I have had some huge negative life changes in the past year - namely my father (hero, and best friend) leaving my mother, sisters, and I for my older sister's best friend and running off to another state together. He has just left, leaving us with a huge mess to clean up. I am not naive to the fact that this is most likely the catalyst for my discontent. This upheaval has made me consider the fact that I have not ever been on my own, and have never been OK on my own. I'm not sure either my husband or myself can truly be happy until I am the best form of myself - and this is not it. 
In 7 years, I have not been attracted to or tempted by another man. Recently, I have found myself attracted to someone. I have not - and will not - act on this impulse. I could not bring it into my marriage, my husband, or myself to become emotionally involved with this man. I have enough to consider without throwing an affair into the mix. I am just really confused as to why I am now susceptible to interest in another man, when I have never, ever been before in my relationship with my husband. 
I am just really confused. Should I suggest a trial separation? Would I be doing my husband a favor or hurting us both? I really don't know what to do.
Thank you everyone for your input. I have read other threads on this website and I love the responses you have all shared with one another. Thank God there is such a place online.....


----------



## Feelingalone (Apr 22, 2009)

SM,

No matter what remember what you said about your husband - caring, kindness, etc. If you read the posts on this website that is the key to a strong relationship from each spouse. Based on what you said about him -- he is a good man and knows who he is.

Have you discussed your issues with him. And these are your issues. Have you told him about your feelings regarding the actions of your father? Before making any decisions -- I would. He might surprise you.


----------



## Corpuswife (Apr 24, 2009)

I commend you for openly recognizing your flaws. Yes...this upheaval in your family with your dad has probably had you reevaluating your life.

Your H sounds alot like mine, except for the fact that he's older and been unhappy for the past year or so. He was one of those optimistic, happy no matter what kind of guys. Annoying for me. I was always wondering if I was doing him a disservice by staying with him. We have been married for 24 years. Dated since I was 15. I went through a depression for several years.

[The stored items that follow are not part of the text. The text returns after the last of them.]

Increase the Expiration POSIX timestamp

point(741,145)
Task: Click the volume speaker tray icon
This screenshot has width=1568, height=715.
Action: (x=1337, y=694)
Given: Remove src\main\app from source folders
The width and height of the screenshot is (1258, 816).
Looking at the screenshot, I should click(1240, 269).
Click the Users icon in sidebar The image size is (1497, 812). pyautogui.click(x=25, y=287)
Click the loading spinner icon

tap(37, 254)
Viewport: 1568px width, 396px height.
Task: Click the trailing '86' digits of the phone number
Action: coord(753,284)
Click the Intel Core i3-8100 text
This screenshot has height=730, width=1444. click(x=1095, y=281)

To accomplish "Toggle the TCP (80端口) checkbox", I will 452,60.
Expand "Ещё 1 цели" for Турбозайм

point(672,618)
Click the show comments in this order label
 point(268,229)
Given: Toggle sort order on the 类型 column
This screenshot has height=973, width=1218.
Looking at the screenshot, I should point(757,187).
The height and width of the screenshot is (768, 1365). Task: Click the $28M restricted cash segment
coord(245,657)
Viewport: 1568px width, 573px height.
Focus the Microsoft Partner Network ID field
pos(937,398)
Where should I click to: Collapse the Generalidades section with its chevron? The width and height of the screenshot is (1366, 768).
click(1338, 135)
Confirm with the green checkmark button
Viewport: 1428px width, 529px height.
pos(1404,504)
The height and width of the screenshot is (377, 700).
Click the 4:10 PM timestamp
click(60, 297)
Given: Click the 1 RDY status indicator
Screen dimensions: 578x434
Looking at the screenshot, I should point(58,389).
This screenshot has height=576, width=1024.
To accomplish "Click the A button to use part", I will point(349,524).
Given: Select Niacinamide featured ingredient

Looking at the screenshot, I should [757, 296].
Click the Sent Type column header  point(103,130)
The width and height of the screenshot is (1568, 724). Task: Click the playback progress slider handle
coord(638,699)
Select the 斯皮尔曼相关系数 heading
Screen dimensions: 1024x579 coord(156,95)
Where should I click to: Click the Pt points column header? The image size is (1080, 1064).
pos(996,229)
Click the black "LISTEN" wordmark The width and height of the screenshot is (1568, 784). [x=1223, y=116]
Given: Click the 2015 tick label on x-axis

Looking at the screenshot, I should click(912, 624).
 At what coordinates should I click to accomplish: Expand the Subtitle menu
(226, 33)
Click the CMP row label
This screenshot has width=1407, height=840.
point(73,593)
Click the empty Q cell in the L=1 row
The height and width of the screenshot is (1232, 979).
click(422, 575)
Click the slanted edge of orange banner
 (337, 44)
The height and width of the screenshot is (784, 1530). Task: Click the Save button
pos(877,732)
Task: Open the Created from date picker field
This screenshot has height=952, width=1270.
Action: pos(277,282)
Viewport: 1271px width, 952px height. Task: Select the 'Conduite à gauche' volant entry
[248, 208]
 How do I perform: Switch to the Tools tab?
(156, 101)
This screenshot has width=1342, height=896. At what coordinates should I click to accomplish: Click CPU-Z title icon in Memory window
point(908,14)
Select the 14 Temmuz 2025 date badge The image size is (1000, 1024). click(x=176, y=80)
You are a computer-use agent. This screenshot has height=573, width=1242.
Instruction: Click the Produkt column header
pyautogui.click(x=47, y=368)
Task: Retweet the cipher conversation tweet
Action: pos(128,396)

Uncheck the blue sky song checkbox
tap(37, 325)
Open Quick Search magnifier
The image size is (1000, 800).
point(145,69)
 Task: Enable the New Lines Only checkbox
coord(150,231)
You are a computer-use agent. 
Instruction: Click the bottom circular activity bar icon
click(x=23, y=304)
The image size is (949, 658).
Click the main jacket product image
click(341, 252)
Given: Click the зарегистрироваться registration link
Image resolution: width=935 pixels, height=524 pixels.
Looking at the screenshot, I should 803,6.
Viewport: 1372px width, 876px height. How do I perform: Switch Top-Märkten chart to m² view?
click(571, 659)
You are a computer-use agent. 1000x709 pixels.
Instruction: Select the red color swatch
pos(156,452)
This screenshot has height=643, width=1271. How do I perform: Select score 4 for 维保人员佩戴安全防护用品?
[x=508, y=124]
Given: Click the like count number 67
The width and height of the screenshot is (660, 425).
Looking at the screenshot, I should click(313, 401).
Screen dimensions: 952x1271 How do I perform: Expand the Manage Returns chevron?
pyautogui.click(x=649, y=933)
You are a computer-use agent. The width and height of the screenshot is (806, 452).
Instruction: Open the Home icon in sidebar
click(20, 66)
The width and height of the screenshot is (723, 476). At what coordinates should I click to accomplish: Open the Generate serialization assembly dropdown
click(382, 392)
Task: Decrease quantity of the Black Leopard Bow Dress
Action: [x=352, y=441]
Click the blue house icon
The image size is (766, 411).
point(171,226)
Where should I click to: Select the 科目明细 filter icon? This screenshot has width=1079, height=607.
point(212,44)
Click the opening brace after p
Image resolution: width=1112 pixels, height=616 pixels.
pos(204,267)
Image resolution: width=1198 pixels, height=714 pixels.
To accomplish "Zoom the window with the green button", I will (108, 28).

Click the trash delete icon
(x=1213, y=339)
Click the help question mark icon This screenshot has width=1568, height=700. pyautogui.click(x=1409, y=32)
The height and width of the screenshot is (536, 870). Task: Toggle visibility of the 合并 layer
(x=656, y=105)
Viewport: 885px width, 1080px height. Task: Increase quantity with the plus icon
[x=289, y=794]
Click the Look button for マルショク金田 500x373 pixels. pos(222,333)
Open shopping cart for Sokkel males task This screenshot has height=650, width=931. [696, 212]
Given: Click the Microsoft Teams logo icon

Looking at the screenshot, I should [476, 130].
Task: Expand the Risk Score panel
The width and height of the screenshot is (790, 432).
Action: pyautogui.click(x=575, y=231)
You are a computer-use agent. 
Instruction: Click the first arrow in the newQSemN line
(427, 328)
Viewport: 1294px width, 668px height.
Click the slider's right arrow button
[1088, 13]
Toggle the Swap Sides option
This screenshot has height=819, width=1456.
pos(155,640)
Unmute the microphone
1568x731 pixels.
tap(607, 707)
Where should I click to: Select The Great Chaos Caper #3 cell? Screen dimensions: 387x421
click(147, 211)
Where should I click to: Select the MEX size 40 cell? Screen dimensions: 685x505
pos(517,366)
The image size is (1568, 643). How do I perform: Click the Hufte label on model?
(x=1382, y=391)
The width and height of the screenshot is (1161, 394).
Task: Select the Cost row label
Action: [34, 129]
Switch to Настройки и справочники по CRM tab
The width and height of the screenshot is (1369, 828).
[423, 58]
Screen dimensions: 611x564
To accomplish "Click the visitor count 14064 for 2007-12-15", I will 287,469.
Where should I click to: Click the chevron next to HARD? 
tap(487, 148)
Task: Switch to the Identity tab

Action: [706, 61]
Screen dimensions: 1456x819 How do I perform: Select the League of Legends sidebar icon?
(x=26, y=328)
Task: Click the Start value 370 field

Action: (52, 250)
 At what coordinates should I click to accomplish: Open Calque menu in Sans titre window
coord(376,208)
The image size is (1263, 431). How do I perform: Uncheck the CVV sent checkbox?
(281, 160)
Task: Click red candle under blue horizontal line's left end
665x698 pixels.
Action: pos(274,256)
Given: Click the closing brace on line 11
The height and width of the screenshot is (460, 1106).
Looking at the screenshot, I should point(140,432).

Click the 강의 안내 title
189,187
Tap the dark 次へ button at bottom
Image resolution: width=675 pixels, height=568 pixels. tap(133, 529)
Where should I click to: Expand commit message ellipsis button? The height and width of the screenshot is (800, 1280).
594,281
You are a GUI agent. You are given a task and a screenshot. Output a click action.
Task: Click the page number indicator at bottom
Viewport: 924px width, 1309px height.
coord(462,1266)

Over time...it began breaking down the marriage. 

The REAL breakdown began last summer when we had a crisis with our son. Then in Oct. 08 with the fall in the stock market. Boom. My optimistic happy husband was angry and depressed. He blamed the marriage.

What I am trying to say is...take a good look at yourself. Get counseling, get support. You can do your soul searching with your husband. He sounds like a good man...you will need suppport on your journey.


----------



## Sensitive (Mar 29, 2009)

I think any type of serious life change or trauma can help you grow into a better person. Reevaluating your life is a healthy progress. I don't see any reason to dump your husband because you are stressed or sad. Those are the times that spouses should rely on each other the most. Also, being attracted to someone else is not a big issue, it sounds like you already know that. Why don't you take a fun vacation with your husband to help you two reconnect and relax?


----------